En la calle, el viento le despejó, barriendo esa fina capa de dignidad fingida y dejando al descubierto una profunda sensación de estupidez; la certeza de comprobar que nada escapa a las leyes de la improbabilidad. Había cogido un avión, había engañado a sus jefes, a sus amigos y había mentido a su madre, todo para conocer a un extraño de quien tenía la intuición de que sería especial. Por las calles pasaban estudiantes agitando bufandas de algún equipo de fútbol. Una grupo de chicos hacía cola ante un cajero y una mujer se esforzaba por bajar la ruidosa persiana de una farmacia. La noche de viernes comenzaba. No quería volver al hotel. No quería volver a Oxford. Apagó su móvil. Tampoco quería una explicación. Sólo le apetecía caminar y no pensar en nada. ¿No era eso precisamente lo que la gente buscaba en esa ciudad?

Al otro lado de una plaza escuchó risas. Subió unas escalinatas y vio un grupo apoyado contra la pared de una vieja casona de piedra, fumando y charlando animadamente. Alzó la vista y descubrió un escudo presidiendo la fachada, más arriba un balcón de hierro forjado y gárgolas escupiendo el agua de la lluvia. Desde el interior llegaba música folk. Aborrecía ese mundo de torcales y símbolos celta, pero decidió entrar. A trompicones se abrió camino a la barra. Al fondo, tocaba una banda; un acordeón, violines y guitarras, ritmos que le recordaron a los insoportables pubs de Cork, la ciudad de su abuelo, donde pasaban los veranos de niño. La gente daba palmas, golpeaba el suelo con los tacones y bailaban sin levantarse de las sillas, contoneándose como plantas de maíz agitadas por el alcohol y la música. En la pared, entre las grietas de las piedras que la recubría, descubrió monedas. Le divirtió esa variante de la fuente de los deseos. Aprovechando una oportunidad se hizo un hueco en la barra y pidió una Guiness. Tuvo que señalar el grifo para hacerse entender. De pronto, su español tampoco funcionaba. Con el primer trago en la garganta se alegró de que el ruido de aquel local apagase cualquier pensamiento. Allí nadie le encontraría, pensó.

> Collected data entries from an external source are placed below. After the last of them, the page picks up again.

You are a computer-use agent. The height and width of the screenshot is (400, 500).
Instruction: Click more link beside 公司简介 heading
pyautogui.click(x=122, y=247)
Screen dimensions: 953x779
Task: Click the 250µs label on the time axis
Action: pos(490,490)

Sin nada sólido en el estómago, comenzaba a sentirse mareado. La banda descansaba, pero no dejaba de entrar gente y  Cormac encontraba cada vez más difícil conservar su posición en la barra. De repente, un empujón le hizo derramar parte de su Guiness sobre el vaquero. Al girarse descubrió una cara familiar. ‘Dos veces en un día’, protestó en inglés. A punto de disculparse, el chico se quedó callado, entornó los ojos enfocando la memoria y se preguntó sorprendido: ‘¿El guiri?’. Sin contestarle, recuperó su anorak debajo de la barra y le mostró las manchas de spray.  La banda regresaba, Comarc deseó que estallasen las cuerdas de todos los violines y el chico sonrió, quizá presintiendo sus pensamientos.